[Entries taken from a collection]

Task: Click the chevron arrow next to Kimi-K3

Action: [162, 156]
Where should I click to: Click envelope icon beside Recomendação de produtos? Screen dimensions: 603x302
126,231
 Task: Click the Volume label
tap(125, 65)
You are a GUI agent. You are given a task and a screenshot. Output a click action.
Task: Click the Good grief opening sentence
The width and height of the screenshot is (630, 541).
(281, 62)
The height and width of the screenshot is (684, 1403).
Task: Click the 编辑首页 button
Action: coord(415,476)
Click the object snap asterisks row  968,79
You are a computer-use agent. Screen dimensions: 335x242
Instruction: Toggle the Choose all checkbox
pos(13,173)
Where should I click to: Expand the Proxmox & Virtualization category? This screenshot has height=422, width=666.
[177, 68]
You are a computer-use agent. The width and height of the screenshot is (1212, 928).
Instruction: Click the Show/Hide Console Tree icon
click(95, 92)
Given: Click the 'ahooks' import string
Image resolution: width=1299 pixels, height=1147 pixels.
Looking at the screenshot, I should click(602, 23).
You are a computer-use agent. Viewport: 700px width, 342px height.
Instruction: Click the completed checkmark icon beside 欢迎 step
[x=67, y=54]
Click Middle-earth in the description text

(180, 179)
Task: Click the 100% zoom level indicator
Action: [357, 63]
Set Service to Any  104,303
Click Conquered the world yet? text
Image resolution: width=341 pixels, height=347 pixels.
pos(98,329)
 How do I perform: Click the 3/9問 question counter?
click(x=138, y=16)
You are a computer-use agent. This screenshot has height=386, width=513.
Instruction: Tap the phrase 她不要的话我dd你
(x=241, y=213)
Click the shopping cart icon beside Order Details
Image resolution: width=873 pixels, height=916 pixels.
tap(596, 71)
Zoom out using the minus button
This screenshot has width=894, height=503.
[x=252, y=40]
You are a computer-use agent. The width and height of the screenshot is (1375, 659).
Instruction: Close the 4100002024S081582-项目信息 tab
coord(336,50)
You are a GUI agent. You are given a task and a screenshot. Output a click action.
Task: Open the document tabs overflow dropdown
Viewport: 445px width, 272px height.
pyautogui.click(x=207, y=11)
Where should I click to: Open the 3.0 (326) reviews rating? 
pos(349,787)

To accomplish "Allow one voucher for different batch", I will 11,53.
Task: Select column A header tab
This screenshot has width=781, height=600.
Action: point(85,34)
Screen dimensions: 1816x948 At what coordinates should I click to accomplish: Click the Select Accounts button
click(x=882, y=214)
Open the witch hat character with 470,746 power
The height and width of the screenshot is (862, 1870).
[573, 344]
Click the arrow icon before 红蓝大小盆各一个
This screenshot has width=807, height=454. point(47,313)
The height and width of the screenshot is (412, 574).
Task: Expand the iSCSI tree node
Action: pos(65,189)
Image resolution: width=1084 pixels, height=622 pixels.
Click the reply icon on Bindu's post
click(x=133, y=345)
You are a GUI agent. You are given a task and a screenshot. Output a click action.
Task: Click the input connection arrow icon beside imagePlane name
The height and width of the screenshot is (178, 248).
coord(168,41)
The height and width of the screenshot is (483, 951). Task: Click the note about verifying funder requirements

EXERCISE GOAL
Return, in full, every line of these entries that holds "computer".

ANSWER TO THE EXERCISE
You are a computer-use agent. Screen dimensions: 335x242
You are a computer-use agent. The width and height of the screenshot is (1212, 928).
You are a computer-use agent. Viewport: 700px width, 342px height.
You are a computer-use agent. This screenshot has height=386, width=513.
You are a computer-use agent. The width and height of the screenshot is (1375, 659).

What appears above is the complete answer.